**TASK TO COMPLETE**. Rewrite the stretch of the listing from the line containing "The width and height of the screenshot is (2527, 1456)." through the line containing "x-tick-labels: 2019 2020 2021 2022 2023 2024 2025 2026 is", switching "screenshot" to "screen capture" and leaving everything else unchanged; give only those lines.

**PROVIDED DATA**.

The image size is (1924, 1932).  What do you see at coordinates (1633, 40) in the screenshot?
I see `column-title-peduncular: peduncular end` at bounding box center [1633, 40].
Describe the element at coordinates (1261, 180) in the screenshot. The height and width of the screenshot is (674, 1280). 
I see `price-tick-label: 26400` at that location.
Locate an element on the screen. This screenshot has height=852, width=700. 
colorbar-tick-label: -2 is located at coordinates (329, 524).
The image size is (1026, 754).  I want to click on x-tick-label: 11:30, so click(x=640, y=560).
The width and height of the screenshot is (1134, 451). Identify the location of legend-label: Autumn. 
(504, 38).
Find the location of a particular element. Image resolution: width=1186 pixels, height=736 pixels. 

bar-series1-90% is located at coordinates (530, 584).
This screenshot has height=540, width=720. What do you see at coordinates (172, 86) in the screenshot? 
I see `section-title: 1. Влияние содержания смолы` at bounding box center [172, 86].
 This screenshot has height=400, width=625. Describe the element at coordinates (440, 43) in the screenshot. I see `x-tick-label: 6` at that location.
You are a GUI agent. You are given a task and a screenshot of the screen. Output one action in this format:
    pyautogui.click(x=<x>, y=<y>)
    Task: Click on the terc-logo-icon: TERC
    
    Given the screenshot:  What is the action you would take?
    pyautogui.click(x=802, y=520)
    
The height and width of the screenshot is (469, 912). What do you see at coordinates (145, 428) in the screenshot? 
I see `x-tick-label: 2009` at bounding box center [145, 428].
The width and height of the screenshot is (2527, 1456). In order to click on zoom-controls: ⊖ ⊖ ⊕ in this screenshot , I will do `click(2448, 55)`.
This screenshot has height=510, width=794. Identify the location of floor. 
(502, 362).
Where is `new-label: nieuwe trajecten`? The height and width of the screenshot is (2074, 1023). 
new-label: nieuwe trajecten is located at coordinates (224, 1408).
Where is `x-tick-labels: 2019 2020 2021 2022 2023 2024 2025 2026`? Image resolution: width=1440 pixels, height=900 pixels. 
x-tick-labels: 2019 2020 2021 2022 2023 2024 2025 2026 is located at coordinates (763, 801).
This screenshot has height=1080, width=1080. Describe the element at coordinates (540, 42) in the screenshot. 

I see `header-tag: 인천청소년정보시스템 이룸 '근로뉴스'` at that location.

**EXERCISE RESPONSE**.
The width and height of the screen capture is (2527, 1456). In order to click on zoom-controls: ⊖ ⊖ ⊕ in this screen capture , I will do `click(2448, 55)`.
This screen capture has height=510, width=794. Identify the location of floor. 
(502, 362).
Where is `new-label: nieuwe trajecten`? The height and width of the screen capture is (2074, 1023). 
new-label: nieuwe trajecten is located at coordinates (224, 1408).
Where is `x-tick-labels: 2019 2020 2021 2022 2023 2024 2025 2026`? Image resolution: width=1440 pixels, height=900 pixels. 
x-tick-labels: 2019 2020 2021 2022 2023 2024 2025 2026 is located at coordinates (763, 801).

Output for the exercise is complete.